In November 2014, WCBA reported a 2013 graduation rate below the 50 percent benchmark rate required for schools to maintain their accreditation and was given 12 months to bring its graduation rate into compliance. In the fall of 2015, NACCAS determined that WCBA had failed to demonstrate a compliant graduation rate in its 2014 annual report. WCBA was permitted to submit supplemental information to demonstrate compliance, which it did in January 2016.

In February 2016, NACCAS held a week-long commission meeting to vote on numerous school actions, including WCBA’s accreditation. A day or two before any vote is taken by the commission, file review teams, comprised of three commissioners, independently investigate the school action in question and make a recommendation to the full commission. The teams do not know what school actions they will be responsible for until they meet on their designated day.

The chairman of the commission, Michael Bouman, presided over the February 2016 meeting. Although chairmen are not typically assigned to file review teams, Bouman was assigned to WCBA’s file as a substitute for a missing member. Bouman is the president, chief operating officer and part owner of Empire Education Group Inc., or EEG, which operates a cosmetology school near WCBA.

Bouman’s team recommended that WCBA’s accreditation be withdrawn and the full commission unanimously voted to do so. An appellate review panel affirmed the decision in October 2016. WCBA then sued in federal district court, asserting that the proceedings violated its it was denied its common law right to due process and requesting injunctive and declaratory relief. The district court denied WCBA’s requests for relief after a multi-day bench trial. This appeal followed.


The district court did not err by finding that Bouman’s participation in the NACCAS proceedings violated WCBA’s due process rights. While there was some degree of competition between WCBA and EEG, it did not meet the level of direct competition necessary to form the basis of a common law due process claim. Notably, while WCBA taught both cosmetology and barbering, EEG taught only cosmetology. Moreover, competitive significance of any one school was diluted by the presence of three other schools in the area. In addition, the degree of direct competition was limited by differences in teaching methods and curricula that made transfer difficult and a lack of access to transportation that would enable WCBA students to attend EEG instead.

Indeed, at most, only three students actually transferred from WCBA to EEG, and only one of them did so after WCBA’s loss of accreditation became public knowledge. Even for that transfer, there was no evidence it was motivated by NACCAS’s accreditation decision.

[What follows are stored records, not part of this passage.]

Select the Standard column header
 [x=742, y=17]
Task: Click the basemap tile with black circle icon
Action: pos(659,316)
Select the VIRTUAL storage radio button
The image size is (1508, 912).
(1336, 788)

WCBA has also failed to show that the transfer resulted in a direct and substantial financial benefit to Bouman sufficient to give rise to a due process violation. There is no evidence to suggest that Bouman received any remuneration from EEG as a result of NACCAS’s accreditation decision and any indirect, trickle down financial benefit he might receive in the future is purely speculative. Such a slight pecuniary interest is not disqualifying for the purposes of a common law due process claim.

Notably, Bouman’s role in the ultimate accreditation decision was limited. He did not participate in the final debate before the dispositive vote was cast, nor did he formally vote to withdraw accreditation.

We are likewise unpersuaded that NACCAS’s rules impose a higher standard than the general common law duty to provide an impartial decision-maker such that a violation of those rules led to a due process violation in this case. Notably, as the rules fail to define what constitutes an improper personal or pecuniary interest, there is no basis upon which to infer that they are more stringent than the common law.


Wards Corner Beauty Academy v. National Accrediting Commission of Career Arts & Sciences, Case No. 18-1290, April 30, 2019. 4th Cir. (Duncan), Appeal from EDVA at Norfolk (Davis). William A. Lascara for Appellant; Julia Kim Whitelock for Appellee. VLW 019-2-137. 18 pp.